The government has allocated $316.5 million to build a “national landmark” located beside Lake Burley Griffin right on the symbolically significant line between the Australian War Memorial to the north and Parliament House to the south. When built, it will transform the parliamentary triangle and indeed the face of the national capital.
The Herald welcomes this brave decision which, in a very concrete sense, puts understanding Indigenous history at the centre of our political system. It will be called Ngurra, which means “home” or “country” in some Western Desert languages.
Mr Morrison said he wants the new institution to promote the “journey of reconciliation” while Indigenous Affairs Minister Ken Wyatt said he wants it to be devoted to “truth-telling”.

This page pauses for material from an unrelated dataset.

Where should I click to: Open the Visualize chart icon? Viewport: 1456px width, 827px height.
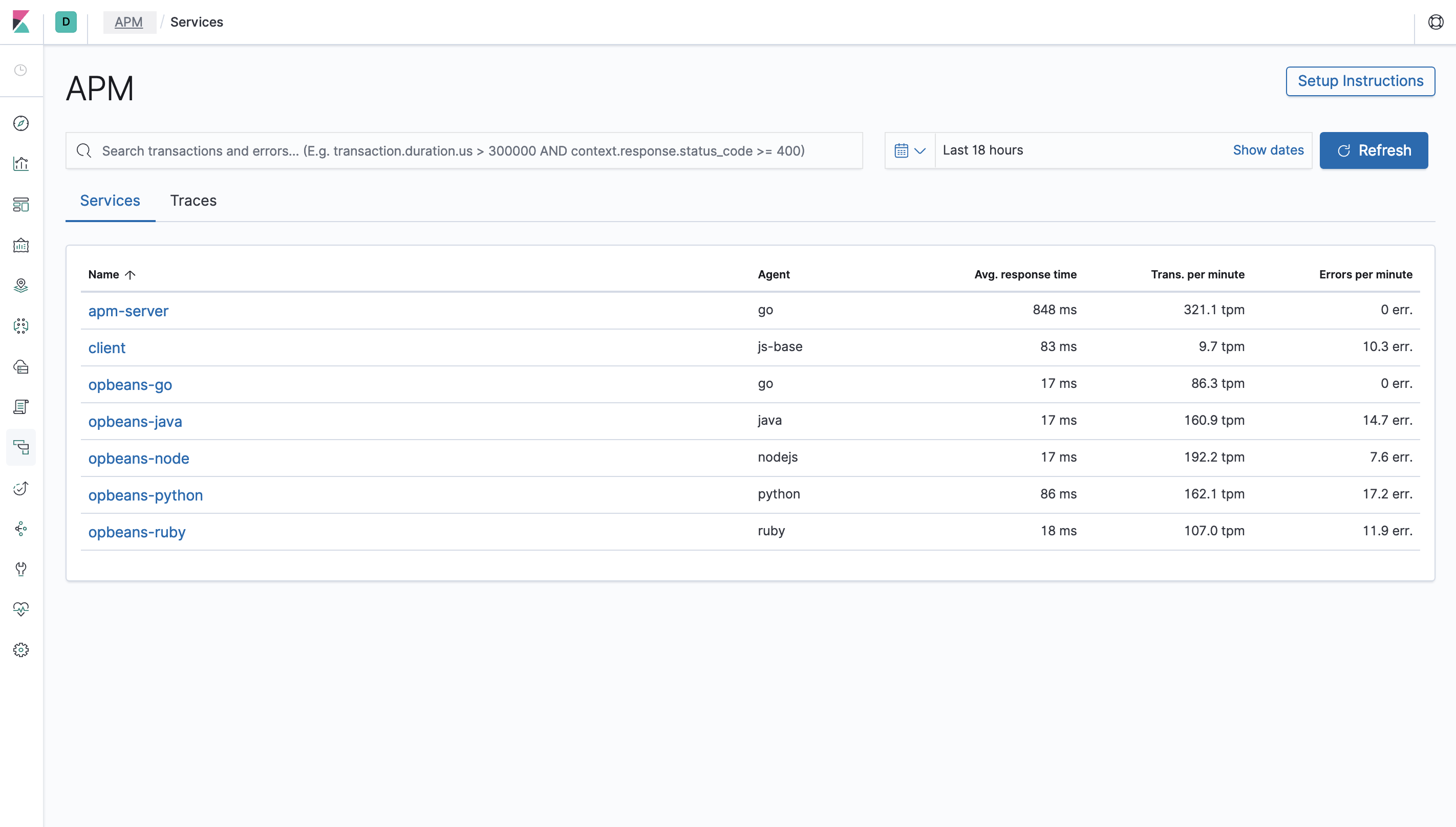(21, 164)
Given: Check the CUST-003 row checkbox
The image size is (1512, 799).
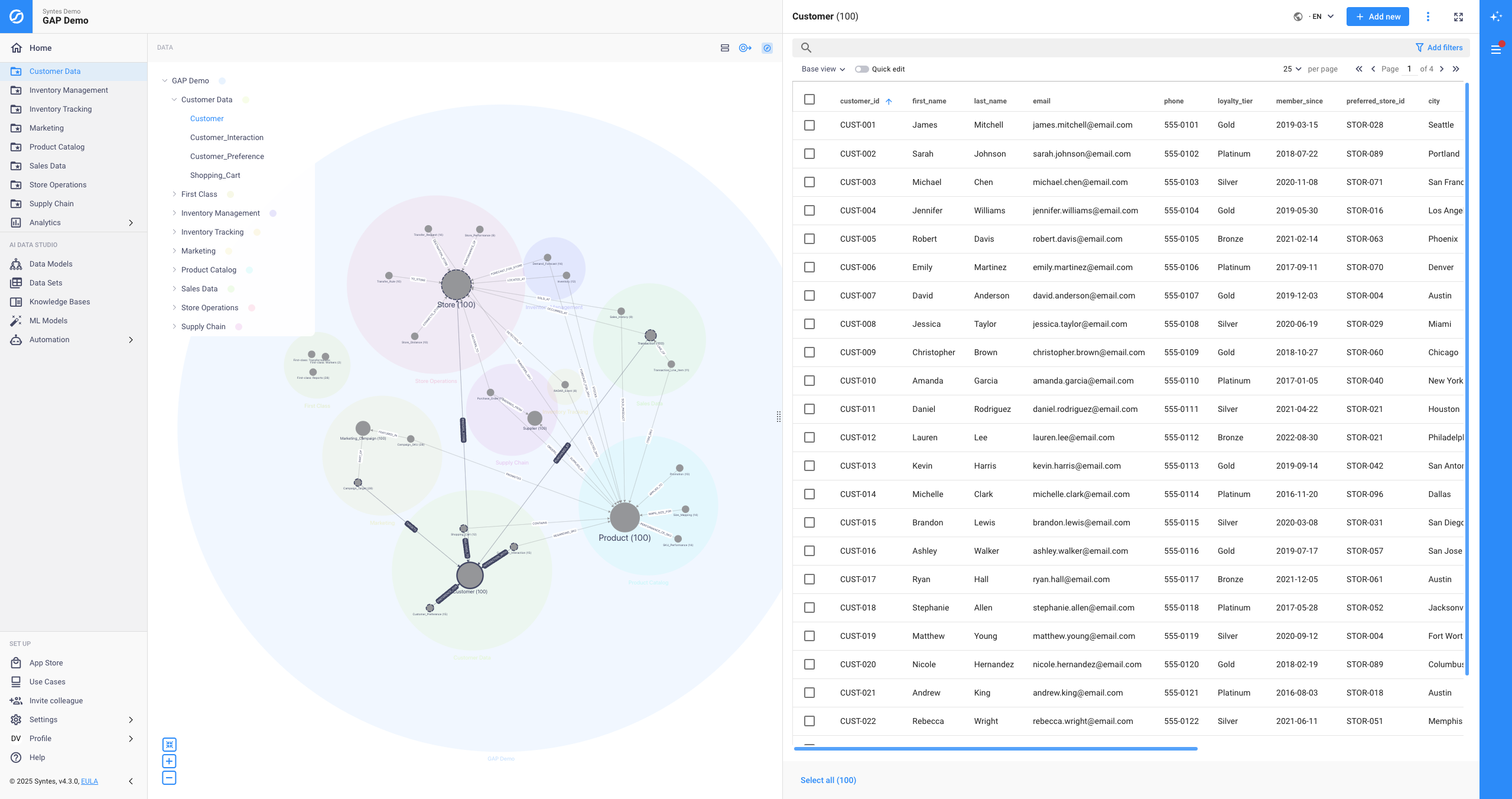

The new facility will be run by and sit within the new premises of the Australian Institute of Aboriginal and Torres Strait Islander Studies, the pre-eminent national academic body that promotes understanding of Indigenous culture and heritage.
It will include a resting place for the remains of Indigenous people that were taken over the past 150 years for study by racist scientists and held in foreign institutions. Now that these macabre relics are being returned, Australia needs a solemn place to honour the remains in cases where their community and country can no longer be determined.
The need for a national museum of Indigenous history is clear. Other Canberra cultural institutions, such as the National Gallery, the Australian Museum and the War Memorial, can only cover the topic in passing.
Yet if this new museum is to fulfil its mission of reconciliation and truth telling it faces some hard choices.
Some conservative warriors in the “History Wars” will likely demand that the new institution promote a sense of national pride rather than dwell excessively on what historian Geoffrey Blainey once described as a “black armband” view of our colonial past.
It is a debate that has flared over everything from the celebration of Australia Day to the question of allowing exhibits about the frontier wars between Indigenous Australians and white settlers as part of the $500 million extension of the Australian War Memorial.